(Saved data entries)
---------------

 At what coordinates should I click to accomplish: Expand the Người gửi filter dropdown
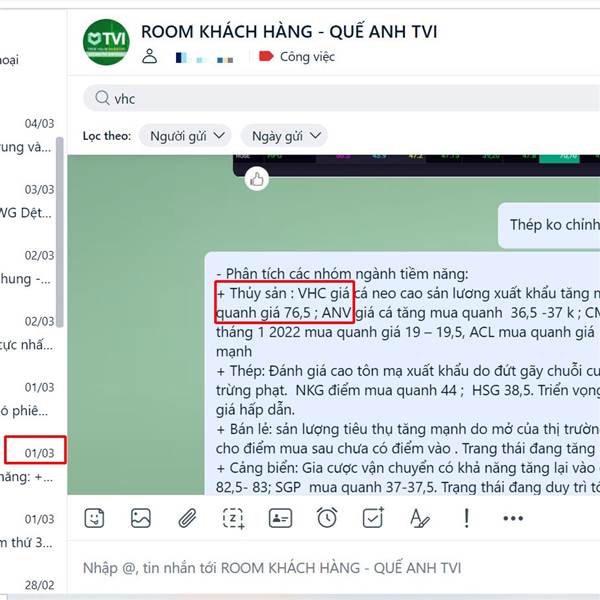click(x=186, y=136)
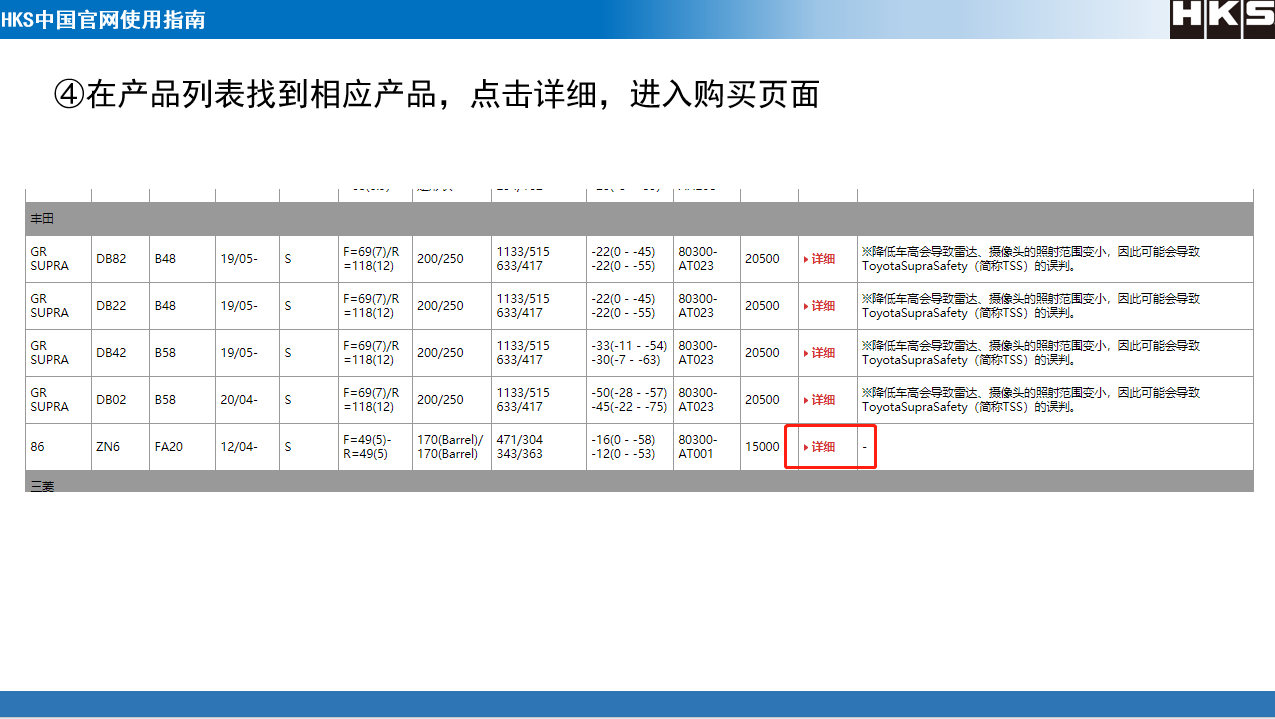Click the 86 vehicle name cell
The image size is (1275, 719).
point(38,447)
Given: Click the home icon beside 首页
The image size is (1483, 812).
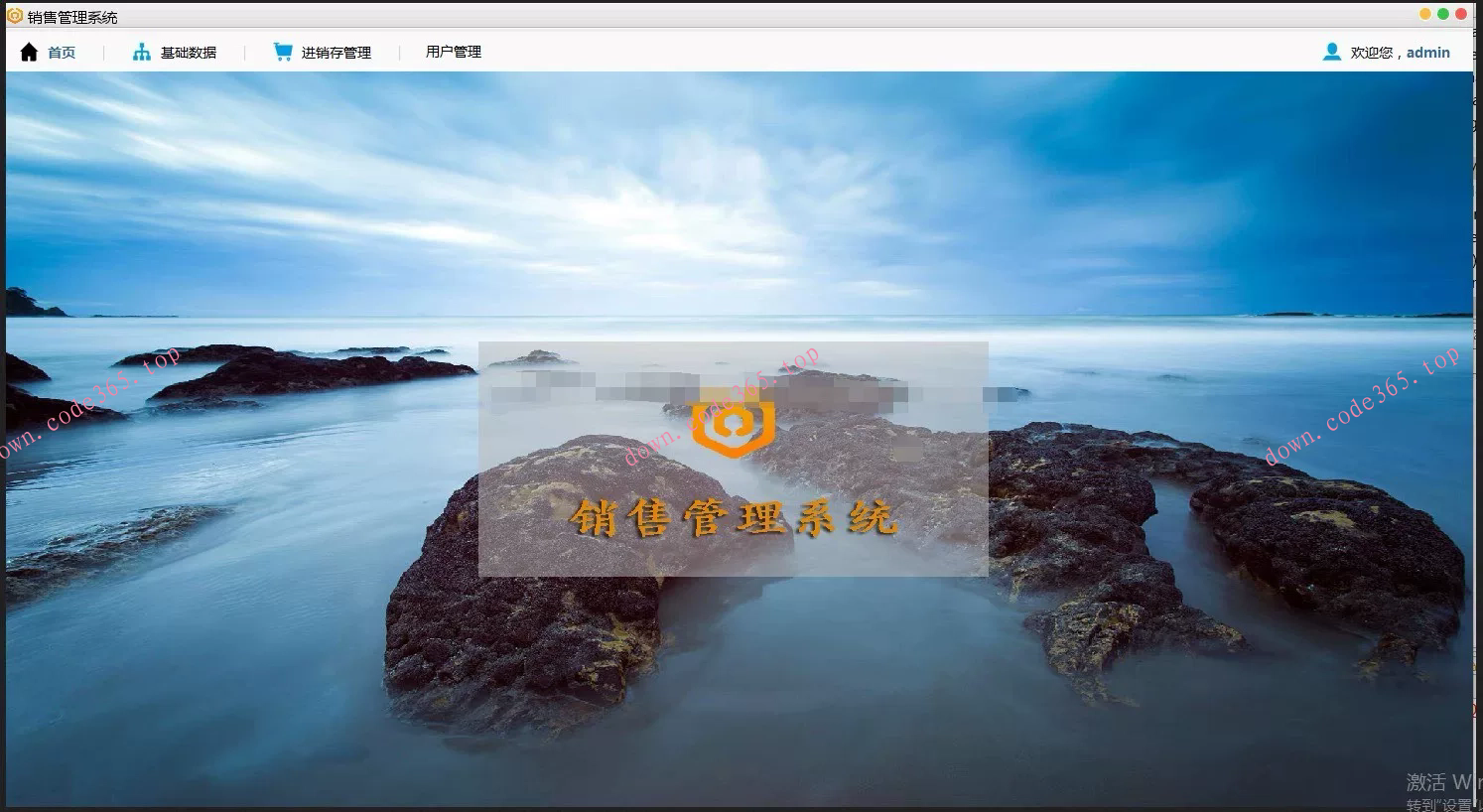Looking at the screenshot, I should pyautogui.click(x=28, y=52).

---------------

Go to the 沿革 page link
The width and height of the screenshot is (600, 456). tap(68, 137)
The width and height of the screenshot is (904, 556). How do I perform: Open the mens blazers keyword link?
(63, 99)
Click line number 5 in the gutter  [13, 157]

---------------

Work to be completed: Would you print, exactly as written, every line above from the one holding "Go to the 沿革 page link" through the one holding "Click line number", with both included and no other lines?

Result for this task:
Go to the 沿革 page link
The width and height of the screenshot is (600, 456). tap(68, 137)
The width and height of the screenshot is (904, 556). How do I perform: Open the mens blazers keyword link?
(63, 99)
Click line number 5 in the gutter  [13, 157]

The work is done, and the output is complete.